Wikileaks hat am Dienstag 300.000 Mails von Erdogans AKP veröffentlicht, was in der angespannten Situation wie Öl ins Feuer wirken könnte. Auf Twitter teilte Wikileaks einen Link zu den Daten.

Die Enthüllungsplattform sagt, die Mails seien verifiziert worden und würden aus dem Zeitraum von 2010 bis zum 6. Juli 2016 stammen. Wikileaks betont, dass die Quelle für das Material nicht aus dem Umfeld der Putschisten stamme. Die Organisation, deren Slogan "We open governments" - "Wir machen Regierungen transparent" - lautet, verkündete am Montag, dass ihre Seite permanent angegriffen worden sei.

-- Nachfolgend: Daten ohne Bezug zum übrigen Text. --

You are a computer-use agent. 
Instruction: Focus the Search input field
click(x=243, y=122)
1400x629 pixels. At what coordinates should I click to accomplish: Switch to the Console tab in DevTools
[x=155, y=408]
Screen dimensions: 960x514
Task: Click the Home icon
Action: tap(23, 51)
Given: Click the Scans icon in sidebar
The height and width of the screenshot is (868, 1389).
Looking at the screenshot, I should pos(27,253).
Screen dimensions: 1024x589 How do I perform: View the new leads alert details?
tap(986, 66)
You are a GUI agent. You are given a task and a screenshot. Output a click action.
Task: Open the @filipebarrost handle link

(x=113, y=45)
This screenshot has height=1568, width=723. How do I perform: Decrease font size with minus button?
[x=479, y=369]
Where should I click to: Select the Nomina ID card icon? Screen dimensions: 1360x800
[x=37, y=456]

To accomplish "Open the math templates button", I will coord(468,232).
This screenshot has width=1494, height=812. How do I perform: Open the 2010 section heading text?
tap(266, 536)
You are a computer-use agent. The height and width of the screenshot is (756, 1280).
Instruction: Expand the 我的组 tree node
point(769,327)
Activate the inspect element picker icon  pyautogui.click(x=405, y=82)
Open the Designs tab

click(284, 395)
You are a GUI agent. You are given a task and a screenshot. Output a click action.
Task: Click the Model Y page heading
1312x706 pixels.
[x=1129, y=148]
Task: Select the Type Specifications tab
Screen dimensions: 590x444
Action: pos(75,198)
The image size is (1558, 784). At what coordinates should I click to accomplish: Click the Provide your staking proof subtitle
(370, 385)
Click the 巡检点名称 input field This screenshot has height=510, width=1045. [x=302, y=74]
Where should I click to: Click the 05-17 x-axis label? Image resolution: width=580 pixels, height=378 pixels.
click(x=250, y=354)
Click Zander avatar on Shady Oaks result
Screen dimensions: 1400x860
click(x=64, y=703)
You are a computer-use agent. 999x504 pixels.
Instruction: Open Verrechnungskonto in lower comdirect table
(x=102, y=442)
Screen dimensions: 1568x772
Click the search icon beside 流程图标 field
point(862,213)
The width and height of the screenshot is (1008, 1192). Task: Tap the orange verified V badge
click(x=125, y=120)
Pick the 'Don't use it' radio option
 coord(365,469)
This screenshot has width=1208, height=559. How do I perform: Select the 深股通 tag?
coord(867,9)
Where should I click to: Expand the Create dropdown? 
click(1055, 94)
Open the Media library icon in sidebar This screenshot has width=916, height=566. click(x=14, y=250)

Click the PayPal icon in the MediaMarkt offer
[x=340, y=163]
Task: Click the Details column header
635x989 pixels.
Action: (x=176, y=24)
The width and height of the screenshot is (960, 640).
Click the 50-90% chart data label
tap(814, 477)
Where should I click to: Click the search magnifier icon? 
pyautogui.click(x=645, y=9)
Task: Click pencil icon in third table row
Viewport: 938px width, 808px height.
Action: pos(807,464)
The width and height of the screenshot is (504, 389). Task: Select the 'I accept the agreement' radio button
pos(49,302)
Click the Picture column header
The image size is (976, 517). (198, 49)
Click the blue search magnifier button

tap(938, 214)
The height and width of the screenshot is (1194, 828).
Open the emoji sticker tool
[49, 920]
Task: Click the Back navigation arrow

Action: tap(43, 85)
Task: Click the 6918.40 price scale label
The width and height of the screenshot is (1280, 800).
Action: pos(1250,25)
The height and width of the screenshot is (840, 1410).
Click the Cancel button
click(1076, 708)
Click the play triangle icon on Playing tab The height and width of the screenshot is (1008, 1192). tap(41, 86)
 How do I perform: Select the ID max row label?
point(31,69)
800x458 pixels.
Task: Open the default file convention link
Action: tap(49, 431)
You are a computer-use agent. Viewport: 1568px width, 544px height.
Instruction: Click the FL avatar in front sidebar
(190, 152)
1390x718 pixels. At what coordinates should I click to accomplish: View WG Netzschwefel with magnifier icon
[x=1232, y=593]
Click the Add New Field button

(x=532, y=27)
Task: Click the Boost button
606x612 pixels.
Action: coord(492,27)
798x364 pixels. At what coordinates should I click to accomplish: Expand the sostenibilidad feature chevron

Kurz bevor Wikileaks die Veröffentlichung der Emails im Netz bekannt gab, postete es: "Wir haben einen 24-Stunden-Cyberwar gewonnen." Die deutsche Presseagentur (dpa) meldet, türkische Behörden hätten den Zugang zu Wikileaks in der Türkei mittlerweile gesperrt.

Beobachter sagen, dass es angesichts der angespannten Lage und Erdogans "Säuberungen" schwierig werden könnte, türkische Analysten zu finden, die diese Menge an Daten durchforsten und Ergebnisse und Informationen öffentlich machen.